_SUPPLIED INFORMATION_
<<<<

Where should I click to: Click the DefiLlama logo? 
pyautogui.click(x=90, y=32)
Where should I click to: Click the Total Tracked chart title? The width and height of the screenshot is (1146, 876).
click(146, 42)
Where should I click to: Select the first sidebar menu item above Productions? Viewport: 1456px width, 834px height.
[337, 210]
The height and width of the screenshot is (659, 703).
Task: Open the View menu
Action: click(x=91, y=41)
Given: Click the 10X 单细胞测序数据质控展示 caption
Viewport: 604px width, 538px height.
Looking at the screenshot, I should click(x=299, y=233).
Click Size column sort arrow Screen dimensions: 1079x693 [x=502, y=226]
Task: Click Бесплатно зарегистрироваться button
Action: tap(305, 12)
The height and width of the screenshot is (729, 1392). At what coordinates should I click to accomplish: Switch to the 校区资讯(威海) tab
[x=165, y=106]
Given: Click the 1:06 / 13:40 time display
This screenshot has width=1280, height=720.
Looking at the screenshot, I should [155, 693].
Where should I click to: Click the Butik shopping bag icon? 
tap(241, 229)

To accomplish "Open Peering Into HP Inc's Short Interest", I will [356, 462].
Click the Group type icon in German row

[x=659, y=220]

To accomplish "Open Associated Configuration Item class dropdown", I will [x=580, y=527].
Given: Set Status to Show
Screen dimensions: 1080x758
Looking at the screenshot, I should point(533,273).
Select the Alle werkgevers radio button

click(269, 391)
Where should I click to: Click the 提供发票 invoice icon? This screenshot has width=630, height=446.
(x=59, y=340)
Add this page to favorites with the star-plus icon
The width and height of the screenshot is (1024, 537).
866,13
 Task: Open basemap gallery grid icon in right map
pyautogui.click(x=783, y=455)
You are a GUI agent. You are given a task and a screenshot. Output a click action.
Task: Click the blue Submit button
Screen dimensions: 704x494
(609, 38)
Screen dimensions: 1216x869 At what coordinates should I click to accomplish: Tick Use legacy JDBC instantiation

>>>>

_PROBLEM STATEMENT_
Up to and including the line with "Task: Click the blue Submit button", restate the records above word for word from the very first line.

_EXERCISE RESULT_
Where should I click to: Click the DefiLlama logo? 
pyautogui.click(x=90, y=32)
Where should I click to: Click the Total Tracked chart title? The width and height of the screenshot is (1146, 876).
click(146, 42)
Where should I click to: Select the first sidebar menu item above Productions? Viewport: 1456px width, 834px height.
[337, 210]
The height and width of the screenshot is (659, 703).
Task: Open the View menu
Action: click(x=91, y=41)
Given: Click the 10X 单细胞测序数据质控展示 caption
Viewport: 604px width, 538px height.
Looking at the screenshot, I should click(x=299, y=233).
Click Size column sort arrow Screen dimensions: 1079x693 [x=502, y=226]
Task: Click Бесплатно зарегистрироваться button
Action: tap(305, 12)
The height and width of the screenshot is (729, 1392). At what coordinates should I click to accomplish: Switch to the 校区资讯(威海) tab
[x=165, y=106]
Given: Click the 1:06 / 13:40 time display
This screenshot has width=1280, height=720.
Looking at the screenshot, I should [155, 693].
Where should I click to: Click the Butik shopping bag icon? 
tap(241, 229)

To accomplish "Open Peering Into HP Inc's Short Interest", I will [356, 462].
Click the Group type icon in German row

[x=659, y=220]

To accomplish "Open Associated Configuration Item class dropdown", I will [x=580, y=527].
Given: Set Status to Show
Screen dimensions: 1080x758
Looking at the screenshot, I should point(533,273).
Select the Alle werkgevers radio button

click(269, 391)
Where should I click to: Click the 提供发票 invoice icon? This screenshot has width=630, height=446.
(x=59, y=340)
Add this page to favorites with the star-plus icon
The width and height of the screenshot is (1024, 537).
866,13
 Task: Open basemap gallery grid icon in right map
pyautogui.click(x=783, y=455)
You are a GUI agent. You are given a task and a screenshot. Output a click action.
Task: Click the blue Submit button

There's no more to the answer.